-- Task goal --
Every line of the entries below that includes "Open" belongs in the answer, copied as written.

-- Provided records --
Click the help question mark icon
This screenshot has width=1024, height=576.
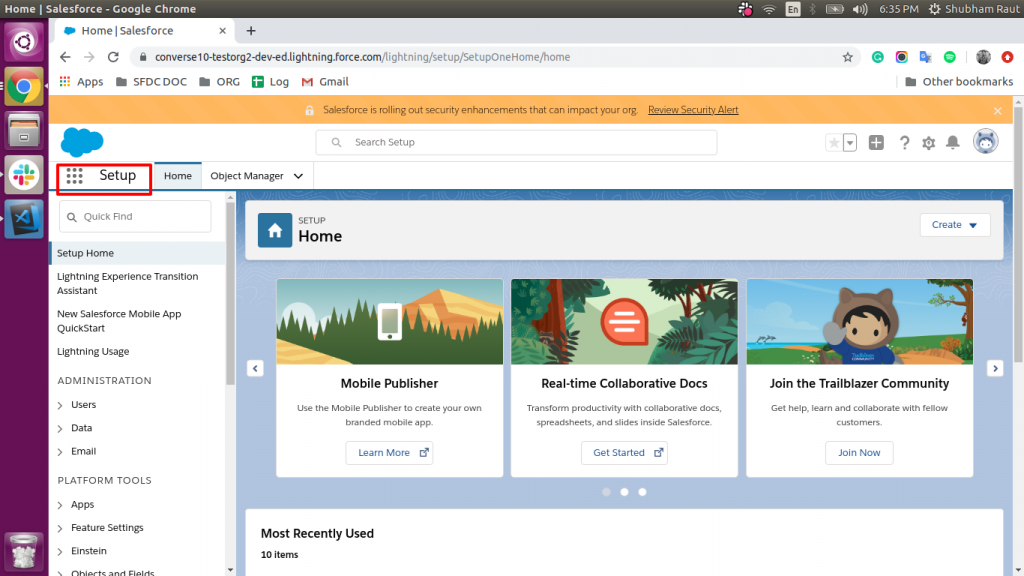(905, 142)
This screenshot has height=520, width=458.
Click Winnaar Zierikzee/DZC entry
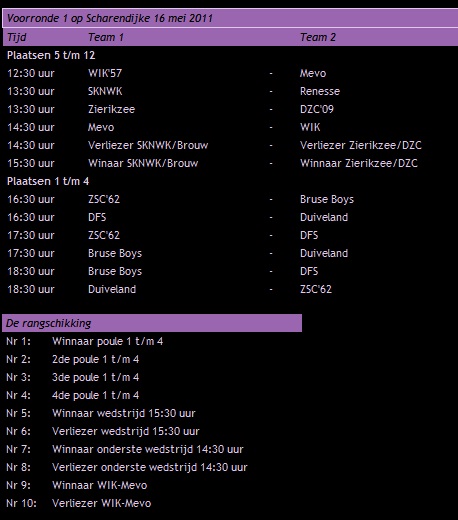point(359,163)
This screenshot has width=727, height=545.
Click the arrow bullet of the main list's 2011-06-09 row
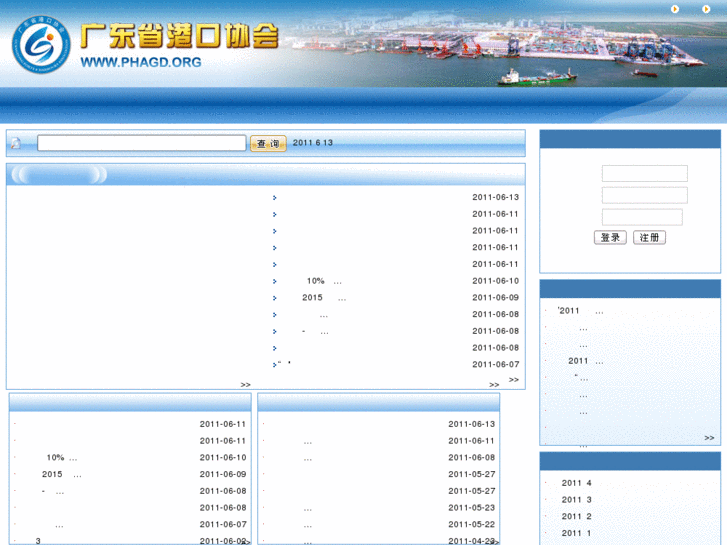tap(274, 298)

--

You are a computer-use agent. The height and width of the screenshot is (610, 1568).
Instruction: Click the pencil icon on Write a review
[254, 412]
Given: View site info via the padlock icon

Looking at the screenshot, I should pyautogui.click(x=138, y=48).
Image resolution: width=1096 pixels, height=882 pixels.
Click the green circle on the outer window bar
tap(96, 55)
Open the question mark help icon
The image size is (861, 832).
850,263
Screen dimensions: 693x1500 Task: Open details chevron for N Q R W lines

-- Output --
Open the question mark help icon
Screen dimensions: 693x1500 Task: Open details chevron for N Q R W lines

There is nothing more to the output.